By Brendan O’Brien, Portstewart
Over a hundred players under par after the first day of the Dubai Duty Free Irish Open on the Causeway Coast and yet Rory McIlroy isn't one of them.
Lengthy odds would have been available on just that unlikely scenario before the first groupings teed off at the Strand Course early on Thursday morning but there is no shortage of ‘local’ players better poised to make a push for the line after the opening 18.
Portush’s Graeme McDowell made the most of his local knowledge to card a five-under 67 and he was joined as leading Irishman by Wicklow’s Paul Dunne after a scrambled but bogey-free round and Dubliner Gavin Moynihan whose only blemish was a bogey on the par-four second.
Shane Lowry, Michael Hoey and Padraig Harrington were all tucked in just a shot behind. France’s Benjamin Hebert and Daniel Im of the USA held the overnight lead with eight-under on a day that was mostly dry and calm.
A clutch of other notable names are hovering around the summit with Spain’s Jon Rahm on six-under and Hideki Matsuyama and Justin Rose a shot further back.
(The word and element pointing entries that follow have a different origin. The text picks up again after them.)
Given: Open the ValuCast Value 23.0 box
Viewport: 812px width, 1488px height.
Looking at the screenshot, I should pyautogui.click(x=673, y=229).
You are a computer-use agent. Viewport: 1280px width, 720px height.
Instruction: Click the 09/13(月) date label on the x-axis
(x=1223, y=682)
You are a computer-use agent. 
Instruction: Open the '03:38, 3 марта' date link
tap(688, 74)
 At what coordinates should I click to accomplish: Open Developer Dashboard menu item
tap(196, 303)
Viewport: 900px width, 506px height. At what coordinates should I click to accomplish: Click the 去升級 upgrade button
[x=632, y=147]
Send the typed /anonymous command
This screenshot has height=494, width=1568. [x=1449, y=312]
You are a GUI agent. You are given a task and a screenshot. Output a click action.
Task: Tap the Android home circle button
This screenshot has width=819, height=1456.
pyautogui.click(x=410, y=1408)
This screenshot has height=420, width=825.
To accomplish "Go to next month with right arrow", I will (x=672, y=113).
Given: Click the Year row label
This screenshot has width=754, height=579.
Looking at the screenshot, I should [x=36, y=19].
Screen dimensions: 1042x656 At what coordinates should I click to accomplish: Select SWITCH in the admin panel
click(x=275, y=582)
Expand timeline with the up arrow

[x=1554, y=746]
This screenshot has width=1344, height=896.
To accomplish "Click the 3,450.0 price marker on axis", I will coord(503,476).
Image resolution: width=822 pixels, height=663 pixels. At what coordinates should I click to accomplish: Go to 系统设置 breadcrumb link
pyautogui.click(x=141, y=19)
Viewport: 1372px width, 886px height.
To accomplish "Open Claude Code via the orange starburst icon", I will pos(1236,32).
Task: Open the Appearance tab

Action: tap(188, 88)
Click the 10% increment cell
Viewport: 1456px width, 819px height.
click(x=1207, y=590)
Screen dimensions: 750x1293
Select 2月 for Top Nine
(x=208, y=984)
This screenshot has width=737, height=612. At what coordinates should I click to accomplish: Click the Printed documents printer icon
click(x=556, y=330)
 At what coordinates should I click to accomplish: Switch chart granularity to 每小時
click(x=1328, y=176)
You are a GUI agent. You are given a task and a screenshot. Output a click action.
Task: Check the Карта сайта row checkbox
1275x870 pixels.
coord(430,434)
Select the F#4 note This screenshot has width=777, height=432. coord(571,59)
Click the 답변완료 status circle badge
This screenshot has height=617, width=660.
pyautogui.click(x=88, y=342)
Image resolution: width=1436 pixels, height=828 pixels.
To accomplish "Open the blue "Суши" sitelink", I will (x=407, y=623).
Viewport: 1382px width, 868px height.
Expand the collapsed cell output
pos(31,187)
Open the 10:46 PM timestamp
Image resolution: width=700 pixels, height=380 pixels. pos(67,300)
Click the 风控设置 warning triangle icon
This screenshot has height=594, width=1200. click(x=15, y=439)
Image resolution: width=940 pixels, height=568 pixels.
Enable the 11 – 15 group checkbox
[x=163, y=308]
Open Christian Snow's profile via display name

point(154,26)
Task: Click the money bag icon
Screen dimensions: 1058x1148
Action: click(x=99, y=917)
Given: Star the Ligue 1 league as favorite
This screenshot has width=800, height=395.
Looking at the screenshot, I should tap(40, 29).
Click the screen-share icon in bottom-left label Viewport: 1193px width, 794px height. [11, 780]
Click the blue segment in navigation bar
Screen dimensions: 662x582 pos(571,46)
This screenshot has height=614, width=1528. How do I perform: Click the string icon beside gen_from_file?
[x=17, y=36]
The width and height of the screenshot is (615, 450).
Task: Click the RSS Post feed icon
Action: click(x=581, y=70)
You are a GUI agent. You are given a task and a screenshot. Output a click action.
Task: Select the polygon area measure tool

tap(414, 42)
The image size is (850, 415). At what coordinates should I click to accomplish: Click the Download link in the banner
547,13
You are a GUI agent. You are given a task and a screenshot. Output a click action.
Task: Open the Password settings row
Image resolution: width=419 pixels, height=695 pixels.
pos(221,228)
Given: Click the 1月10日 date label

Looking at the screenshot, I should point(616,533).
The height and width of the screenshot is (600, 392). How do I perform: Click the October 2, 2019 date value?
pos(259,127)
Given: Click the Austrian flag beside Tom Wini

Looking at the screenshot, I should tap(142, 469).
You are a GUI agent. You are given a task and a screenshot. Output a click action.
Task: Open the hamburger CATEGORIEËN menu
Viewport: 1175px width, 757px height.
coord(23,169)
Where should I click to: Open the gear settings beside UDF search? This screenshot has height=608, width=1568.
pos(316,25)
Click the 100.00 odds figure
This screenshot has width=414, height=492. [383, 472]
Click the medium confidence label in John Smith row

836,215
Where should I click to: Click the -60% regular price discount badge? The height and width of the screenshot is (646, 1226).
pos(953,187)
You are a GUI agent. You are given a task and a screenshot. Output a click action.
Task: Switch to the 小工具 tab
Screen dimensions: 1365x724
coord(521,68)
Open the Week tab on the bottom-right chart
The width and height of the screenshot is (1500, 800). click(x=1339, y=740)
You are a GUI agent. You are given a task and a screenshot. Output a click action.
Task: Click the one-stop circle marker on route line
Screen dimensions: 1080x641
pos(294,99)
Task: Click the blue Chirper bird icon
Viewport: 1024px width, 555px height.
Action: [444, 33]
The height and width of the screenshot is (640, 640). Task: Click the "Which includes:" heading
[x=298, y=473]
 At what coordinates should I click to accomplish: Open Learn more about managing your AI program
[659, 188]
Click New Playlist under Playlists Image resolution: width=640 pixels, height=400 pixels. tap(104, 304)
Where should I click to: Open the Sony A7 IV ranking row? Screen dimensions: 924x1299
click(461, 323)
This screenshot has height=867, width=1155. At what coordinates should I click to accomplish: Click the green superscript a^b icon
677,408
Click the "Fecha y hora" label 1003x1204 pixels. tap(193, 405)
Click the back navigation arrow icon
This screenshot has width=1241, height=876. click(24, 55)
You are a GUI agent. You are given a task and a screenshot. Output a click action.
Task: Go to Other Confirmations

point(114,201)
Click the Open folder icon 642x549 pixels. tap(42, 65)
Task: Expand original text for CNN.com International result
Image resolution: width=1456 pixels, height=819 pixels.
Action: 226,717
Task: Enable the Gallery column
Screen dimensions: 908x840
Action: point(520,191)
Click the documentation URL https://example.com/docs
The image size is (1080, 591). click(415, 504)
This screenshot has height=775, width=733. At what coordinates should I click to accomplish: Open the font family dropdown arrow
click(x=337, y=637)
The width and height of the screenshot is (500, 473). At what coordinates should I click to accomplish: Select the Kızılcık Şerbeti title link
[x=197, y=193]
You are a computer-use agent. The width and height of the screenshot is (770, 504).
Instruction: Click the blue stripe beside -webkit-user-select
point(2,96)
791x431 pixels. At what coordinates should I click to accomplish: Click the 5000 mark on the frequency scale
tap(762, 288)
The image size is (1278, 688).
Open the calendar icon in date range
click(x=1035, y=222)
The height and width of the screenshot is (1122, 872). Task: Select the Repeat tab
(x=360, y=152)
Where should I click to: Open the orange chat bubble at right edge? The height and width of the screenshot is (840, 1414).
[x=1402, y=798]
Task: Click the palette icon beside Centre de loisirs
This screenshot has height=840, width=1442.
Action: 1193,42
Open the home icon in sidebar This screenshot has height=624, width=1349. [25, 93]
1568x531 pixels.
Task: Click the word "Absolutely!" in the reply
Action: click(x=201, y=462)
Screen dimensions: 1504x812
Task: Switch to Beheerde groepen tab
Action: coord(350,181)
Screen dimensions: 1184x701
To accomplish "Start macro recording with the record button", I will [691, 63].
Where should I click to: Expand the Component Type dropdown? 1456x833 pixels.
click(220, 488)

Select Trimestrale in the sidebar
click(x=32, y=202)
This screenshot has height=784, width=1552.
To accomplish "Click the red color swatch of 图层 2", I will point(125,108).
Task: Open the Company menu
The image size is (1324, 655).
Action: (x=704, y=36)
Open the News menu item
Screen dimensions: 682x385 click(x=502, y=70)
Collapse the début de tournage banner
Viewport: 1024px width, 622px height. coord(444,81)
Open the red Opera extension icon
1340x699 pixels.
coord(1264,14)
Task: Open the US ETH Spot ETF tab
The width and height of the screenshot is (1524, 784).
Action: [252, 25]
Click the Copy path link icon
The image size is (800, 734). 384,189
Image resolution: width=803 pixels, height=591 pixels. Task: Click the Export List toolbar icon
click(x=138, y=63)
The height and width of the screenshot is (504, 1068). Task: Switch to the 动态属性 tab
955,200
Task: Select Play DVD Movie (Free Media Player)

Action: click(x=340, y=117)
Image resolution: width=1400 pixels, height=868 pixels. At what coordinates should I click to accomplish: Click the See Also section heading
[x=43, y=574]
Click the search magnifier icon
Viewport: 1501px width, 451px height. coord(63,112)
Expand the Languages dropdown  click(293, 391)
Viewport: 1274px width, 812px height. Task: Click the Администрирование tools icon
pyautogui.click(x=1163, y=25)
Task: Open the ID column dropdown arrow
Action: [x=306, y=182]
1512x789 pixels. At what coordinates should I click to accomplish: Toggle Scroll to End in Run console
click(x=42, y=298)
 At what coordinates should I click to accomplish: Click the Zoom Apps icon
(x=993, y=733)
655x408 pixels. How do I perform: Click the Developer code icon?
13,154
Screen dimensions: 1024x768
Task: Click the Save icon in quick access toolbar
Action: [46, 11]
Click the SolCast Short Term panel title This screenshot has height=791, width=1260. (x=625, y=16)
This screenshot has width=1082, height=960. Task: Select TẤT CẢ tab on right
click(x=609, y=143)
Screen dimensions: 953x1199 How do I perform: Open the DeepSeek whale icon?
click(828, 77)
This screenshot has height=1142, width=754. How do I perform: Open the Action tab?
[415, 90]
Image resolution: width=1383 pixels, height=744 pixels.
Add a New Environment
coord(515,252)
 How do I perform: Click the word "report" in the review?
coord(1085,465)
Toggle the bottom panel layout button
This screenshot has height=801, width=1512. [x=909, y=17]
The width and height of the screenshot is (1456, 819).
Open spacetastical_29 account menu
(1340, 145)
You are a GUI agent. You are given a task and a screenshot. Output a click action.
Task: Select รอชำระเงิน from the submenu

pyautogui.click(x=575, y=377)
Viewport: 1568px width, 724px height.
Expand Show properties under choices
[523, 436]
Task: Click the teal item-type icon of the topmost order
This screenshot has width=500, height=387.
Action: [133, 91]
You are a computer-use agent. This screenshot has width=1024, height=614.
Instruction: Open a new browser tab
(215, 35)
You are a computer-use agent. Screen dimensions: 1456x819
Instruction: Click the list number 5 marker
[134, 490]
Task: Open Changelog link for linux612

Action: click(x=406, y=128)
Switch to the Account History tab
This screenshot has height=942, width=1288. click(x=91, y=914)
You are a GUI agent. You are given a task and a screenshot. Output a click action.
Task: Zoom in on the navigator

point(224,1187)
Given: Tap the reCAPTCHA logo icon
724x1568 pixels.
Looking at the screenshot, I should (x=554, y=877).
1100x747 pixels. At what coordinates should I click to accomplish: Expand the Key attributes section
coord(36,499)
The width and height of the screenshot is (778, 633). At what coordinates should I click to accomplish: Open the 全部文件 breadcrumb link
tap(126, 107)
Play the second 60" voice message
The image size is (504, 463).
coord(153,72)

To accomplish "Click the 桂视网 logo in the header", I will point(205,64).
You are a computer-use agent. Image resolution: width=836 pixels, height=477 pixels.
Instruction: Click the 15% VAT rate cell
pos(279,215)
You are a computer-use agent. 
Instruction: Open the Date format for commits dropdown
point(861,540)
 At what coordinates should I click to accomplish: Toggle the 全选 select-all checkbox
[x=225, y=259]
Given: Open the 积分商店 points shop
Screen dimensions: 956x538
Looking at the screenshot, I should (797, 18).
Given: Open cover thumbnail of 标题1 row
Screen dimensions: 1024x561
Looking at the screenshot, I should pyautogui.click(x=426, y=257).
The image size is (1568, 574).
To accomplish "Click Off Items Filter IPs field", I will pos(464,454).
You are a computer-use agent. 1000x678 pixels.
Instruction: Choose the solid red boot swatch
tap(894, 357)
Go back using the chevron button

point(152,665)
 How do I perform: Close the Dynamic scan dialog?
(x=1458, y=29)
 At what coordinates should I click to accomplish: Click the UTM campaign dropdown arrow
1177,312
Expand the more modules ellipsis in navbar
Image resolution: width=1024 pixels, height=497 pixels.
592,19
Low scores will continue to be posted if the weather plays ball.
“I don’t know if I’m quite in the mix with four-under par,” said Harrington after his round. “It’s a nice, decent score. It was average … The likelihood is that you’ve got to be focused on 20-under par or more this week and four-under is okay but I need better scores later on this week.”
McIlroy, defending champion after his win at the K Club 12 months ago, never managed to break into red figures and ended the day on level par, coming in with eleven straight pars and admitting afterwards to a feeling of frustration at the first day of an event hosted by his Rory Foundation.
“Yeah, I don’t think we’re going to get this course much easier,” said the world number four. “There were so many scoring opportunities out there with loads of wedges into the par-fours and four par-fives that were all very reachable.
“I just didn’t … I gave myself a few chances but I just didn’t get anything going. Just couldn’t get any momentum. I was trying my hardest out there and, yeah, just one of those days where I just couldn’t quite get it going.”
McIlroy felt he hit the ball well. That included his much-discussed putting but he knows that it will likely take three rounds in the mid-60s now if he is to have any chance of becoming the first Irishman to retain his home title.
Even that may not be near enough.
“I’m not chasing any number. I just want to go out there and play good golf and if I hit fairways, hit greens, keep giving myself chances and take a few of them then I’d say by the end of the day tomorrow somewhere close to twelve-under will probably be leading this golf tournament.”